For many, even those who would normally share their knowledge for free, this would not only include their personal details, but also things like programming code, which could then be reproduced by corporations for commercial purposes.

The company has since been forced to modify its licence after a flood of complaints, claiming it was an “accident” resulting from hastily pasting its “standard terms.” The clause now states that users “retain copyright and any other rights” but does not say whether Google would not still store this information and share it with a third party.

The multi-million project is Google’s latest shot in its battle for online domination. With over 200 million searches per day, Google has almost become synonymous with Internet searching.
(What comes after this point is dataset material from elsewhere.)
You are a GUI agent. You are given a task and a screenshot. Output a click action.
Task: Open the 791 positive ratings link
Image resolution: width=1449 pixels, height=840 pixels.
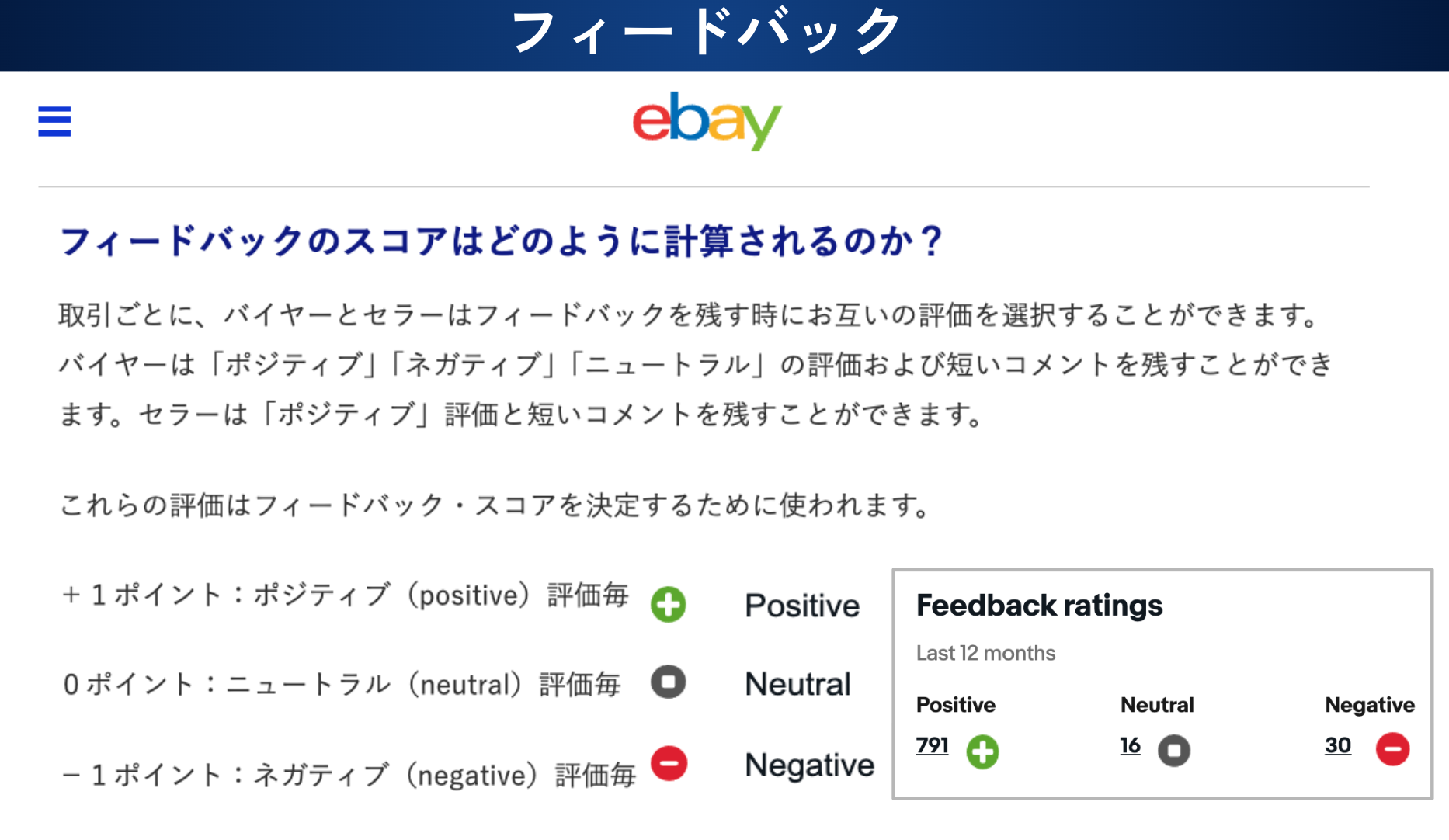tap(932, 745)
Its search engine enjoys a 75 percent monopoly for all external referrals to most websites, meaning webmasters cannot avoid seeking Google’s ‘blessing’ if they wish to increase traffic to their site. 99 percent of the company’s revenue (nearly $16.5bn in 2007) comes from ‘targetted advertising’.

This is not the first time concerns around privacy have arisen in relation to Google’s activities, which have been seen to both infringe consumer protection and enable government surveillance. Google’s toolbar on other browsers, such as Microsoft’s Internet Explorer, has been described as a “spyware”; and this applies to many of its other products as well: Gmail, Google Maps, YouTube etc. As one commentator put it, “Google already knows more about you than the National Security Agency ever will. And don’t assume for a minute it keeps it secret.”

In 2003, Google was nominated by Google Watch for a ‘Big Brother award’ based on nine points related to privacy, including recording everything it can about users (immortal cookies, IP address, search terms etc.) and retaining this data indefinitely. Google’s approach to page ranking has also been described as ‘anti-democratic’ as already powerful pages are mathematically granted extra power to anoint other pages as powerful.

Google insists it uses users’ data only to provide targeted advertising. But critics argue that information seldom remains limited to the purpose for which it was collected. Having recently retained a lobbying firm in Washington, Google is among many tech companies opposed to a draft legislation in the US which seeks to prevent companies hoarding search queries.

On its website, Google asserts it “does comply with valid legal process, such as search warrants, court orders, or subpoenas seeking personal information.” The website, however, also states that, as a matter of policy, the company “does not publicly discuss the nature, number or specifics of law enforcement requests.”